Kandydat PSL Jarosław Kalinowski zaapelował o udział w wyborach prezydenckich i głosowanie nie według wyników sondaży, ale zgodnie z własnym sumieniem i przekonaniami. Jego zdaniem, kampania prezydencka była "bardzo wizerunkowa" i pozostawała w sferze haseł, a nie prawdziwych poglądów i programów. "Starałem się - dodał- zwracać uwagę na kompetencje prezydenta i jego możliwości oddziaływania na politykę państwa. Nie byłem agresywny i nikogo nie atakowałem".
Z kolei kandydatka Partii Demokratycznej-demokraci.pl, Henryka Bochniarz przekonywała warszawiaków do wzięcia udziału w wyborach. "Każdy powinien mieć świadomość, że ten jeden głos naprawdę jest ważny. To nie jest tak, że nie wiadomo, z czego robią się miliony" - podkreśliła.

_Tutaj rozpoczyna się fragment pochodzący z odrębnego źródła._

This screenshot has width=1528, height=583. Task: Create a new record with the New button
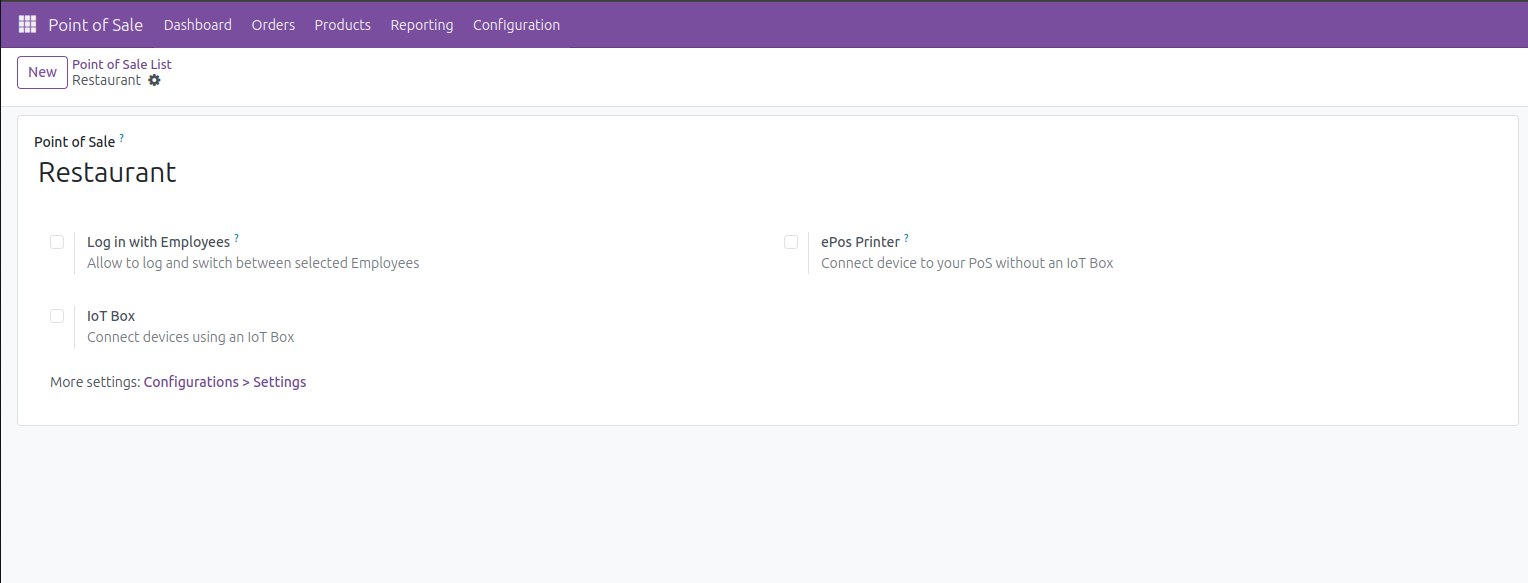42,72
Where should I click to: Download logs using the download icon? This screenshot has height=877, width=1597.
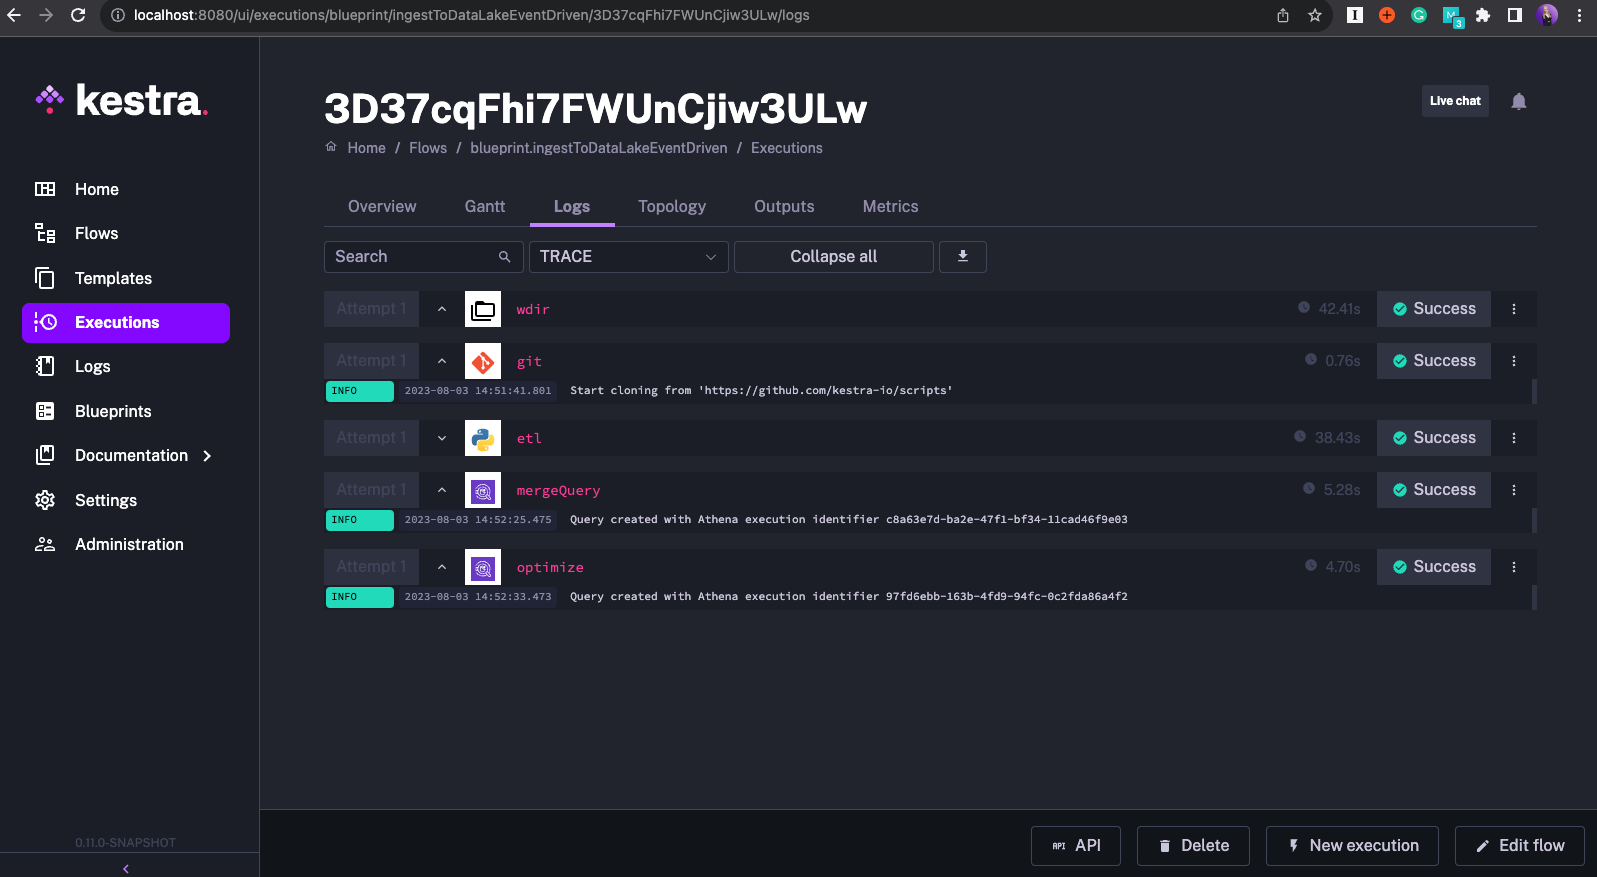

W ostatnim dniu kampanii przed I turą głos w sprawie wyborów zabrał też prezydent Aleksander Kwaśniewski. Jeszcze raz zaapelował, by Polacy zagłosowali. "Kartka wyborcza to wielka broń w demokracji" - zachęcał.
Kampanię prezydencką Kwaśniewski określił mianem "totalnej". "Kampania trwa bardzo długo, jest totalna - powiedział. - Widzę billboardy, klipy telewizyjne, broszury, książki, listy w naszych skrzynkach pocztowych. To niezwykle droga kampania i wszyscy, którzy tak chętnie mówią o oszczędnościach, powinni zastanowić się, co zrobić, żeby te kampanie były skromniejsze i skrócone. Nie ma powodu - twierdził prezydent - żeby aż tyle pieniędzy wydawać na kampanie".